According to this informative report at Battery University, "Today, lithium-ion is one of the most successful and safe battery chemistries available."
Though the risk of explosion is very low, there are some best practices we can use to ensure that it stays low.
Battery and coil safety is easy to understand once you have a basic knowledge of the interactions between voltage, current, and resistance as they are defined by Ohm's Law. First, a brief bit of history concerning some common electrical terms before we get into the real egghead stuff.
Ohm's Law was named for the German physicist George Simon Ohm who discovered it way back in the 19th century. Ohm's Law states:
"The current flow through a conductor is directly proportional to the potential difference (voltage) and inversely proportional to the resistance."
The "ohm" is named after George and is the unit of measure for a component's resistance.
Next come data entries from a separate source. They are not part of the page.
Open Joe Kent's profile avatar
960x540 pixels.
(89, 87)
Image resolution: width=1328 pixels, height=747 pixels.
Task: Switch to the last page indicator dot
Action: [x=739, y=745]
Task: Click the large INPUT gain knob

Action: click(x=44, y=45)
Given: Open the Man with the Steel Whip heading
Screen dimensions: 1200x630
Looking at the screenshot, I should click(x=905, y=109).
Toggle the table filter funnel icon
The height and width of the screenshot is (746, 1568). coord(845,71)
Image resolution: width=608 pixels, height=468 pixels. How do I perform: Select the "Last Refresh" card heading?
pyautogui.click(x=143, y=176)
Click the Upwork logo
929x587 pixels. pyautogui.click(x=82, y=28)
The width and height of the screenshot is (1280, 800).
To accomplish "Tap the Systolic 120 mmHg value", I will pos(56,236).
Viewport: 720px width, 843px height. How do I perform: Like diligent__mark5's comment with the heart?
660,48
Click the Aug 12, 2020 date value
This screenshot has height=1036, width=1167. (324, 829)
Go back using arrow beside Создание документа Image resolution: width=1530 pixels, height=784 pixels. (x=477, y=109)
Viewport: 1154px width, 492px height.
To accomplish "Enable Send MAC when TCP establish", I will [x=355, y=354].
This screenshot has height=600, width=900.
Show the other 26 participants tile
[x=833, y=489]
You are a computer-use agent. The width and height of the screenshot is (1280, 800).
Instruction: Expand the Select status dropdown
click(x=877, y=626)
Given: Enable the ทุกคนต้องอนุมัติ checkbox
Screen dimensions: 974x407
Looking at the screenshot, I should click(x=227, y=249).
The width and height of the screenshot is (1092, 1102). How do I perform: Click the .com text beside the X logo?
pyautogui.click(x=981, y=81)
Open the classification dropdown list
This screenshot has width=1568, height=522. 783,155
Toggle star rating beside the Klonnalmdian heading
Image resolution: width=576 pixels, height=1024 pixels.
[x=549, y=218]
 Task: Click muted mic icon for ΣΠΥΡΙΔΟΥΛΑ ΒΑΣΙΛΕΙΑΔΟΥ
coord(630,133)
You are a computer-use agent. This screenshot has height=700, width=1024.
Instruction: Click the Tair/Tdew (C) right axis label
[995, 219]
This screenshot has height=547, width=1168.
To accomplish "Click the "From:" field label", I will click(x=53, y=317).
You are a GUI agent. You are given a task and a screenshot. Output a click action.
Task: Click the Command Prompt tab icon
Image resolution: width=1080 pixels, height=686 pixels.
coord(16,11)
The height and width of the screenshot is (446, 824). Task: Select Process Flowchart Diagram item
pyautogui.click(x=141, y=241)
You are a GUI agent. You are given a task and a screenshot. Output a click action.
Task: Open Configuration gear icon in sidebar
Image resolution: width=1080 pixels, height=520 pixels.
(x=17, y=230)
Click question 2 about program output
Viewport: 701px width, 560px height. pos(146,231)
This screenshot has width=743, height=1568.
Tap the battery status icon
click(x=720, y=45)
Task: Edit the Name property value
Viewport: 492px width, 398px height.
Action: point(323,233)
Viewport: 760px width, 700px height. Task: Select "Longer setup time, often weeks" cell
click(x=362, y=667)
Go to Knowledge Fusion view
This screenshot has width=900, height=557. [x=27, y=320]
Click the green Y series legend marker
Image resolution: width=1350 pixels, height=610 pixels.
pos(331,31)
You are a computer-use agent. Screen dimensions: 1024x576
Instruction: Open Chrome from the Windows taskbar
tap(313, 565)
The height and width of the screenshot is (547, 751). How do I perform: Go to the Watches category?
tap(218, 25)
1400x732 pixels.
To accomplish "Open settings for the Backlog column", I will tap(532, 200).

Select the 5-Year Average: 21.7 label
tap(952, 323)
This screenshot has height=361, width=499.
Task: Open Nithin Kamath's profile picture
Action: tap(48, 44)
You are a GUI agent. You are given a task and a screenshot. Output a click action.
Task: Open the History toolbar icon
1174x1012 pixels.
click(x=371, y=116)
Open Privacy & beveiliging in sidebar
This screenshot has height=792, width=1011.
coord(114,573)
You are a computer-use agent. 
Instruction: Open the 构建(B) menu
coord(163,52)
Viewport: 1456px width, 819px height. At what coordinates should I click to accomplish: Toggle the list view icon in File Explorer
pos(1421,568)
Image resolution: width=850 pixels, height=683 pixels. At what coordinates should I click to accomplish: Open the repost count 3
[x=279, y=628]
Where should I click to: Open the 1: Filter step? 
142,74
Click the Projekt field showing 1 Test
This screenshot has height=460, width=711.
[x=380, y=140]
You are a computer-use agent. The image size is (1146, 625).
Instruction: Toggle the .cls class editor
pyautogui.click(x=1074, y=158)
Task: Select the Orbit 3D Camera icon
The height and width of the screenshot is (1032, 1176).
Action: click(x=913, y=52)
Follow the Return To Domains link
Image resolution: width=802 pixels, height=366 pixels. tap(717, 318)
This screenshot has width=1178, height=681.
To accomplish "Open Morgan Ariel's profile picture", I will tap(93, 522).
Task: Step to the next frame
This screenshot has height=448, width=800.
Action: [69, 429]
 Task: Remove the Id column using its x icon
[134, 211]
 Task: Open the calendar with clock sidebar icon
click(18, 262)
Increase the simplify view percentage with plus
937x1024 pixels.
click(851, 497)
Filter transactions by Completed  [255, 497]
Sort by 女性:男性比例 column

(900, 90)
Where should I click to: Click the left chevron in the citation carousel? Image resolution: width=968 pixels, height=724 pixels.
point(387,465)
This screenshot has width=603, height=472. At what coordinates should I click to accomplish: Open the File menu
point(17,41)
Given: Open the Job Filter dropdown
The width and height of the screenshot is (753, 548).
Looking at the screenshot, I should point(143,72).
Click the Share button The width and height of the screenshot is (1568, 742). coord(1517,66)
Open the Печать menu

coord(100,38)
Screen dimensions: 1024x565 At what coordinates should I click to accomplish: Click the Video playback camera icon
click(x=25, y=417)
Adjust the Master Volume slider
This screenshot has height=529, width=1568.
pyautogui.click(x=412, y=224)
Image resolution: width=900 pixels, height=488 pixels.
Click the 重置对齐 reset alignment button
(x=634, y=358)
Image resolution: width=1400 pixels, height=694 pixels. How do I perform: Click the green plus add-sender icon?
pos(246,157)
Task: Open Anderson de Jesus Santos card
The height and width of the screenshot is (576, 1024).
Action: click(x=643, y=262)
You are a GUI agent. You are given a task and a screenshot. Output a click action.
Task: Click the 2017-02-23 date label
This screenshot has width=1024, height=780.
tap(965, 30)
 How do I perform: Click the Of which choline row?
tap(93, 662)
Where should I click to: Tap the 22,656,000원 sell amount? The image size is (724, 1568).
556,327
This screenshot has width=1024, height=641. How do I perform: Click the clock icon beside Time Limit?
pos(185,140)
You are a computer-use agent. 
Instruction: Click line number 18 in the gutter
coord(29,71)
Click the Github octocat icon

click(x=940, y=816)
If we know the value of any two of the electrical values we can calculate the unknown third value.
Every electronic device in the world today owes its existence to George Ohm's legacy in the science of physics, but ironically, Ohm's Law did need to overcome some resistance itself. The German mathematics professor's work was so groundbreaking back then that it received a cold shoulder from a skeptical academic community, causing the disgruntled genius to resign his post.
Later in 1841, George Ohm was at last duly recognized for his achievements when the Royal Society of London awarded him the prestigious Copley Medal. Considering the contributions to science Ohm has made, by George, we think he deserved it. (groan!)
The term "volt" is the namesake of Alessandro Volta, an 18th-century Italian scientist who stacked up a pile of zinc and copper disks separated by saltwater-soaked paper discs, and thereby invented the first voltaic pile. In 1748, Ben Franklin popularized the term battery bringing to mind a collection of things used together such as a battery of artillery. Ben would go on to make his own contributions to science with his famous lightning experiment and subsequent invention of the lightning rod. In his own unique way, Ben Franklin can be thought of as our country's first cloud chaser.
You can think of voltage as the "electrical pressure" available from a battery or generator. "Electromotive potential" is the formal technical term. Voltage in a circuit is analogous to water pressure in a hose. High pressure can provide the intense flow for a fire hose, lower pressure for a garden hose. The higher the voltage, the higher the amount of electrical current, or amperage, that can be produced.
Amperage is the unit of measure for electrical current, named for the French scientist André-Marie Ampère to honor his work in magnetism and electricity. The term "milliamp" is a smaller metric unit of the amp. Back to the hose analogy, if the voltage is represented by the water pressure applied, then the amperage is analogous to the volume of water, or current, actually flowing through the hose as a result.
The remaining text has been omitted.